> _Your task_: Return the data below, unchanged.

(Saved entries)
++++++++++
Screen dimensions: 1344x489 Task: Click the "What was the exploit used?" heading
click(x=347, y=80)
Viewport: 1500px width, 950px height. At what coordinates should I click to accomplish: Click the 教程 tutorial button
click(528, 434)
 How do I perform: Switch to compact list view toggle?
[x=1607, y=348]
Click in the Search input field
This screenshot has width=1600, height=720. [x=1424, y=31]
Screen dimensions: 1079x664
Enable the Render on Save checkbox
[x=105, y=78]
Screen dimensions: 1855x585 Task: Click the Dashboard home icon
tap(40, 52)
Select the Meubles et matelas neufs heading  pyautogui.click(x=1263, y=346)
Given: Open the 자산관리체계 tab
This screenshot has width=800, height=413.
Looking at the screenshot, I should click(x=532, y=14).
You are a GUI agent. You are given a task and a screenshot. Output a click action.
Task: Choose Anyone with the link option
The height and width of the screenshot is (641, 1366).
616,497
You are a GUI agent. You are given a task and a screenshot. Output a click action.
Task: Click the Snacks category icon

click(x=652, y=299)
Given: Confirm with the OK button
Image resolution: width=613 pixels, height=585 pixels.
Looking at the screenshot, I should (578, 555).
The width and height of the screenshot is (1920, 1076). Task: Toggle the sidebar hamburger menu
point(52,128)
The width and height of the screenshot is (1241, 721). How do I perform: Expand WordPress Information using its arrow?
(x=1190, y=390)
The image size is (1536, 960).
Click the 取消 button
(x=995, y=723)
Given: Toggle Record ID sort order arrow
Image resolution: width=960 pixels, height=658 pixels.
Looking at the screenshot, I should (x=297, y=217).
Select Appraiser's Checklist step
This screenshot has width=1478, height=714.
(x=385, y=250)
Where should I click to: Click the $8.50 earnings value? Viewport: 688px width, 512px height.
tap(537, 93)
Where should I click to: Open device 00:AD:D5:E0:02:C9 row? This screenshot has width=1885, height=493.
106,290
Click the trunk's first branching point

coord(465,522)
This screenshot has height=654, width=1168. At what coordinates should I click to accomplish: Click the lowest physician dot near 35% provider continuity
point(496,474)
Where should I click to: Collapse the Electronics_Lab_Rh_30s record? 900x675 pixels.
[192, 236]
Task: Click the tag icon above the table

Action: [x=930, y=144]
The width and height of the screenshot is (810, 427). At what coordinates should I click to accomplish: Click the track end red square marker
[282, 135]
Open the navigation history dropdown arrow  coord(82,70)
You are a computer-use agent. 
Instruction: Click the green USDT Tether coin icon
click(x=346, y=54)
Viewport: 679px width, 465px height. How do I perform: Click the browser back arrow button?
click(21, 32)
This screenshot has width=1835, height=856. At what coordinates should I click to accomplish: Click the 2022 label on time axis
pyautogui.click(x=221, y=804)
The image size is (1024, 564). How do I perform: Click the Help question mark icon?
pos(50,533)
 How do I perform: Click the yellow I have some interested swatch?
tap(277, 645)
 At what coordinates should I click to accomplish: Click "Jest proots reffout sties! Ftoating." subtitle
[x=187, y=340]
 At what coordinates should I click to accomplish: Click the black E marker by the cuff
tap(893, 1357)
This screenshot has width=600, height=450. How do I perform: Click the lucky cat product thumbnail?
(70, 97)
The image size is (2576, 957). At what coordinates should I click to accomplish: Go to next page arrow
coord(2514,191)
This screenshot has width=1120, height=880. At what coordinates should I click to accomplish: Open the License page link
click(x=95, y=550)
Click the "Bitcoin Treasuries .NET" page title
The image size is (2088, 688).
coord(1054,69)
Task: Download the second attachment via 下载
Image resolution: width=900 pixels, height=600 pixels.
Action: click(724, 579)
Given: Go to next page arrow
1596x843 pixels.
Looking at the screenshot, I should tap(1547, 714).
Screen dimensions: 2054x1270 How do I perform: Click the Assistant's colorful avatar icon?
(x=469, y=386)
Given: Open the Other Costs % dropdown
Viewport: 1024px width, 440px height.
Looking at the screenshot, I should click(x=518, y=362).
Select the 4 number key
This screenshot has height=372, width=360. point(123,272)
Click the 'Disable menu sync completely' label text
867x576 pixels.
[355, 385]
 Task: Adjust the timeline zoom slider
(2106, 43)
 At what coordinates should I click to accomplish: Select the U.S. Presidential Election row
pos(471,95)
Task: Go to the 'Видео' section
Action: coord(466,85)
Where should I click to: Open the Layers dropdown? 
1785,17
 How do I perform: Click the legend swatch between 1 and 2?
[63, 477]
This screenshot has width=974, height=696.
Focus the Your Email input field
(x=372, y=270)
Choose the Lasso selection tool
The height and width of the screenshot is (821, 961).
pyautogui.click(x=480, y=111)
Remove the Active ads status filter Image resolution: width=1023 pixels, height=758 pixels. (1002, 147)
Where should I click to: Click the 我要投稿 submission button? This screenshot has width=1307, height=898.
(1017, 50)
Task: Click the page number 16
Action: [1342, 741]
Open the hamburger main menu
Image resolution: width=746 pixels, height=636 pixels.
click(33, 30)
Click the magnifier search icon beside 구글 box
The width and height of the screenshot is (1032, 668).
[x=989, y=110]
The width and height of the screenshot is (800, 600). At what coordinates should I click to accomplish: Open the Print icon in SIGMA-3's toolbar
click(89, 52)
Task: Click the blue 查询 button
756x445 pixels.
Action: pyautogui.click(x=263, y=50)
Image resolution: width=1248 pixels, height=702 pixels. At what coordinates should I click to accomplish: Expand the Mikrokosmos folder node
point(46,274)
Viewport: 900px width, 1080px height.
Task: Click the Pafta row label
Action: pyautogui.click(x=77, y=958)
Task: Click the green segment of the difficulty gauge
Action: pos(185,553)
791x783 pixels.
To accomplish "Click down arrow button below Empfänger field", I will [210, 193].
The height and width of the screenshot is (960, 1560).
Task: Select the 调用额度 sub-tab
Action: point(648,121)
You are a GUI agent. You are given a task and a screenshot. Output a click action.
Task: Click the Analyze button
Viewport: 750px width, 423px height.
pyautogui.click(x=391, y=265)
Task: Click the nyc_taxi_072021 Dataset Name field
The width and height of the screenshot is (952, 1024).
++++++++++
> _Task result_:
Screen dimensions: 1344x489 Task: Click the "What was the exploit used?" heading
click(x=347, y=80)
Viewport: 1500px width, 950px height. At what coordinates should I click to accomplish: Click the 教程 tutorial button
click(528, 434)
 How do I perform: Switch to compact list view toggle?
[x=1607, y=348]
Click in the Search input field
This screenshot has width=1600, height=720. [x=1424, y=31]
Screen dimensions: 1079x664
Enable the Render on Save checkbox
[x=105, y=78]
Screen dimensions: 1855x585 Task: Click the Dashboard home icon
tap(40, 52)
Select the Meubles et matelas neufs heading  pyautogui.click(x=1263, y=346)
Given: Open the 자산관리체계 tab
This screenshot has width=800, height=413.
Looking at the screenshot, I should click(x=532, y=14).
You are a GUI agent. You are given a task and a screenshot. Output a click action.
Task: Choose Anyone with the link option
The height and width of the screenshot is (641, 1366).
616,497
You are a GUI agent. You are given a task and a screenshot. Output a click action.
Task: Click the Snacks category icon

click(x=652, y=299)
Given: Confirm with the OK button
Image resolution: width=613 pixels, height=585 pixels.
Looking at the screenshot, I should (578, 555).
The width and height of the screenshot is (1920, 1076). Task: Toggle the sidebar hamburger menu
point(52,128)
The width and height of the screenshot is (1241, 721). How do I perform: Expand WordPress Information using its arrow?
(x=1190, y=390)
The image size is (1536, 960).
Click the 取消 button
(x=995, y=723)
Given: Toggle Record ID sort order arrow
Image resolution: width=960 pixels, height=658 pixels.
Looking at the screenshot, I should (x=297, y=217).
Select Appraiser's Checklist step
This screenshot has width=1478, height=714.
(x=385, y=250)
Where should I click to: Click the $8.50 earnings value? Viewport: 688px width, 512px height.
tap(537, 93)
Where should I click to: Open device 00:AD:D5:E0:02:C9 row? This screenshot has width=1885, height=493.
106,290
Click the trunk's first branching point

coord(465,522)
This screenshot has height=654, width=1168. At what coordinates should I click to accomplish: Click the lowest physician dot near 35% provider continuity
point(496,474)
Where should I click to: Collapse the Electronics_Lab_Rh_30s record? 900x675 pixels.
[192, 236]
Task: Click the tag icon above the table

Action: [x=930, y=144]
The width and height of the screenshot is (810, 427). At what coordinates should I click to accomplish: Click the track end red square marker
[282, 135]
Open the navigation history dropdown arrow  coord(82,70)
You are a computer-use agent. 
Instruction: Click the green USDT Tether coin icon
click(x=346, y=54)
Viewport: 679px width, 465px height. How do I perform: Click the browser back arrow button?
click(21, 32)
This screenshot has width=1835, height=856. At what coordinates should I click to accomplish: Click the 2022 label on time axis
pyautogui.click(x=221, y=804)
The image size is (1024, 564). How do I perform: Click the Help question mark icon?
pos(50,533)
 How do I perform: Click the yellow I have some interested swatch?
tap(277, 645)
 At what coordinates should I click to accomplish: Click "Jest proots reffout sties! Ftoating." subtitle
[x=187, y=340]
 At what coordinates should I click to accomplish: Click the black E marker by the cuff
tap(893, 1357)
This screenshot has width=600, height=450. How do I perform: Click the lucky cat product thumbnail?
(70, 97)
The image size is (2576, 957). At what coordinates should I click to accomplish: Go to next page arrow
coord(2514,191)
This screenshot has width=1120, height=880. At what coordinates should I click to accomplish: Open the License page link
click(x=95, y=550)
Click the "Bitcoin Treasuries .NET" page title
The image size is (2088, 688).
coord(1054,69)
Task: Download the second attachment via 下载
Image resolution: width=900 pixels, height=600 pixels.
Action: click(724, 579)
Given: Go to next page arrow
1596x843 pixels.
Looking at the screenshot, I should tap(1547, 714).
Screen dimensions: 2054x1270 How do I perform: Click the Assistant's colorful avatar icon?
(x=469, y=386)
Given: Open the Other Costs % dropdown
Viewport: 1024px width, 440px height.
Looking at the screenshot, I should click(x=518, y=362).
Select the 4 number key
This screenshot has height=372, width=360. point(123,272)
Click the 'Disable menu sync completely' label text
867x576 pixels.
[355, 385]
 Task: Adjust the timeline zoom slider
(2106, 43)
 At what coordinates should I click to accomplish: Select the U.S. Presidential Election row
pos(471,95)
Task: Go to the 'Видео' section
Action: coord(466,85)
Where should I click to: Open the Layers dropdown? 
1785,17
 How do I perform: Click the legend swatch between 1 and 2?
[63, 477]
This screenshot has width=974, height=696.
Focus the Your Email input field
(x=372, y=270)
Choose the Lasso selection tool
The height and width of the screenshot is (821, 961).
pyautogui.click(x=480, y=111)
Remove the Active ads status filter Image resolution: width=1023 pixels, height=758 pixels. (1002, 147)
Where should I click to: Click the 我要投稿 submission button? This screenshot has width=1307, height=898.
(1017, 50)
Task: Click the page number 16
Action: [1342, 741]
Open the hamburger main menu
Image resolution: width=746 pixels, height=636 pixels.
click(33, 30)
Click the magnifier search icon beside 구글 box
The width and height of the screenshot is (1032, 668).
[x=989, y=110]
The width and height of the screenshot is (800, 600). At what coordinates should I click to accomplish: Open the Print icon in SIGMA-3's toolbar
click(89, 52)
Task: Click the blue 查询 button
756x445 pixels.
Action: pyautogui.click(x=263, y=50)
Image resolution: width=1248 pixels, height=702 pixels. At what coordinates should I click to accomplish: Expand the Mikrokosmos folder node
point(46,274)
Viewport: 900px width, 1080px height.
Task: Click the Pafta row label
Action: pyautogui.click(x=77, y=958)
Task: Click the green segment of the difficulty gauge
Action: pos(185,553)
791x783 pixels.
To accomplish "Click down arrow button below Empfänger field", I will [210, 193].
The height and width of the screenshot is (960, 1560).
Task: Select the 调用额度 sub-tab
Action: point(648,121)
You are a GUI agent. You are given a task and a screenshot. Output a click action.
Task: Click the Analyze button
Viewport: 750px width, 423px height.
pyautogui.click(x=391, y=265)
Task: Click the nyc_taxi_072021 Dataset Name field
The width and height of the screenshot is (952, 1024).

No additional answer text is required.